§ Assigned task
Reproduce all of the records exactly.

§ Data
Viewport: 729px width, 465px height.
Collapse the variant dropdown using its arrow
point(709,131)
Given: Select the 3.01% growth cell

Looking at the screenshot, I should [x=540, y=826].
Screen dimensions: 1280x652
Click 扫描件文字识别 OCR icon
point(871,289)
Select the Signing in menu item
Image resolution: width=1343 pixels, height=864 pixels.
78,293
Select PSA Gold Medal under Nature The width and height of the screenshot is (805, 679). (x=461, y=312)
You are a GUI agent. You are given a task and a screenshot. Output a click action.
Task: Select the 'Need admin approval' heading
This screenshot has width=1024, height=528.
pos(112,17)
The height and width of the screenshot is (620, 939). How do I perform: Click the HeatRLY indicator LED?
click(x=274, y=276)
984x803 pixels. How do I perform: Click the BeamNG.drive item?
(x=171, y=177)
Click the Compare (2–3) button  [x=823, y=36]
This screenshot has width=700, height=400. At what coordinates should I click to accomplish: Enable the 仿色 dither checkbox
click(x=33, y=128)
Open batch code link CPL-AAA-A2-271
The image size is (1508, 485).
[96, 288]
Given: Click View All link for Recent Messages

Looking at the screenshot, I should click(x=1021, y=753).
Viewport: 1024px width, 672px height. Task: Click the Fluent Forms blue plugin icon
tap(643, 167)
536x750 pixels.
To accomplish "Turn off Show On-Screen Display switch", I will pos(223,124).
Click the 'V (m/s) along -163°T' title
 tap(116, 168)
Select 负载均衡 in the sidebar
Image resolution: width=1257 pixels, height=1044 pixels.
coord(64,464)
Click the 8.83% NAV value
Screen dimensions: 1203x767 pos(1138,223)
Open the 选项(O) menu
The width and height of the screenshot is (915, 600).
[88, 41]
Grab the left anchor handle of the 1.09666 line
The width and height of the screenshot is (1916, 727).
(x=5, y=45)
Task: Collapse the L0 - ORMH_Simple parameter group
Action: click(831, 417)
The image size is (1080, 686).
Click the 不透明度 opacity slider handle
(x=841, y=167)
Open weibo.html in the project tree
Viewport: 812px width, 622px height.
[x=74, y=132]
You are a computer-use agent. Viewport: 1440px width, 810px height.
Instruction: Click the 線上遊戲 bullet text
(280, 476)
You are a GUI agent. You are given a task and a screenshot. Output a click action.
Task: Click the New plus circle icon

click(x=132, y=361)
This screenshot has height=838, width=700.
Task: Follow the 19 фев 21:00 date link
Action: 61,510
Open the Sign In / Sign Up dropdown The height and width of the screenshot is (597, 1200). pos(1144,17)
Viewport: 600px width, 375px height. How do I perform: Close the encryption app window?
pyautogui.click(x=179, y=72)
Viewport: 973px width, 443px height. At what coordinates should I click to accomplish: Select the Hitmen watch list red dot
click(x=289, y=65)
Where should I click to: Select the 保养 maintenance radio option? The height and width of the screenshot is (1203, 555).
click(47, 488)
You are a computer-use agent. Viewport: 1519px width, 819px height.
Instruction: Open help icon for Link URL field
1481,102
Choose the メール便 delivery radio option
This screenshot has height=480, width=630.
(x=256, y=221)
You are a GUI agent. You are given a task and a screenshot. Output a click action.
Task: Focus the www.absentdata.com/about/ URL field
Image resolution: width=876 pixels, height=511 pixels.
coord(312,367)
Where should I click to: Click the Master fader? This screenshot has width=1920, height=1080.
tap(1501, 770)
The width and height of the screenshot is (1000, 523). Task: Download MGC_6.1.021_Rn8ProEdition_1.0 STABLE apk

§ Task response
Viewport: 729px width, 465px height.
Collapse the variant dropdown using its arrow
point(709,131)
Given: Select the 3.01% growth cell

Looking at the screenshot, I should [x=540, y=826].
Screen dimensions: 1280x652
Click 扫描件文字识别 OCR icon
point(871,289)
Select the Signing in menu item
Image resolution: width=1343 pixels, height=864 pixels.
78,293
Select PSA Gold Medal under Nature The width and height of the screenshot is (805, 679). (x=461, y=312)
You are a GUI agent. You are given a task and a screenshot. Output a click action.
Task: Select the 'Need admin approval' heading
This screenshot has width=1024, height=528.
pos(112,17)
The height and width of the screenshot is (620, 939). How do I perform: Click the HeatRLY indicator LED?
click(x=274, y=276)
984x803 pixels. How do I perform: Click the BeamNG.drive item?
(x=171, y=177)
Click the Compare (2–3) button  [x=823, y=36]
This screenshot has width=700, height=400. At what coordinates should I click to accomplish: Enable the 仿色 dither checkbox
click(x=33, y=128)
Open batch code link CPL-AAA-A2-271
The image size is (1508, 485).
[96, 288]
Given: Click View All link for Recent Messages

Looking at the screenshot, I should click(x=1021, y=753).
Viewport: 1024px width, 672px height. Task: Click the Fluent Forms blue plugin icon
tap(643, 167)
536x750 pixels.
To accomplish "Turn off Show On-Screen Display switch", I will pos(223,124).
Click the 'V (m/s) along -163°T' title
 tap(116, 168)
Select 负载均衡 in the sidebar
Image resolution: width=1257 pixels, height=1044 pixels.
coord(64,464)
Click the 8.83% NAV value
Screen dimensions: 1203x767 pos(1138,223)
Open the 选项(O) menu
The width and height of the screenshot is (915, 600).
[88, 41]
Grab the left anchor handle of the 1.09666 line
The width and height of the screenshot is (1916, 727).
(x=5, y=45)
Task: Collapse the L0 - ORMH_Simple parameter group
Action: click(831, 417)
The image size is (1080, 686).
Click the 不透明度 opacity slider handle
(x=841, y=167)
Open weibo.html in the project tree
Viewport: 812px width, 622px height.
[x=74, y=132]
You are a computer-use agent. Viewport: 1440px width, 810px height.
Instruction: Click the 線上遊戲 bullet text
(280, 476)
You are a GUI agent. You are given a task and a screenshot. Output a click action.
Task: Click the New plus circle icon

click(x=132, y=361)
This screenshot has height=838, width=700.
Task: Follow the 19 фев 21:00 date link
Action: 61,510
Open the Sign In / Sign Up dropdown The height and width of the screenshot is (597, 1200). pos(1144,17)
Viewport: 600px width, 375px height. How do I perform: Close the encryption app window?
pyautogui.click(x=179, y=72)
Viewport: 973px width, 443px height. At what coordinates should I click to accomplish: Select the Hitmen watch list red dot
click(x=289, y=65)
Where should I click to: Select the 保养 maintenance radio option? The height and width of the screenshot is (1203, 555).
click(47, 488)
You are a computer-use agent. Viewport: 1519px width, 819px height.
Instruction: Open help icon for Link URL field
1481,102
Choose the メール便 delivery radio option
This screenshot has height=480, width=630.
(x=256, y=221)
You are a GUI agent. You are given a task and a screenshot. Output a click action.
Task: Focus the www.absentdata.com/about/ URL field
Image resolution: width=876 pixels, height=511 pixels.
coord(312,367)
Where should I click to: Click the Master fader? This screenshot has width=1920, height=1080.
tap(1501, 770)
The width and height of the screenshot is (1000, 523). Task: Download MGC_6.1.021_Rn8ProEdition_1.0 STABLE apk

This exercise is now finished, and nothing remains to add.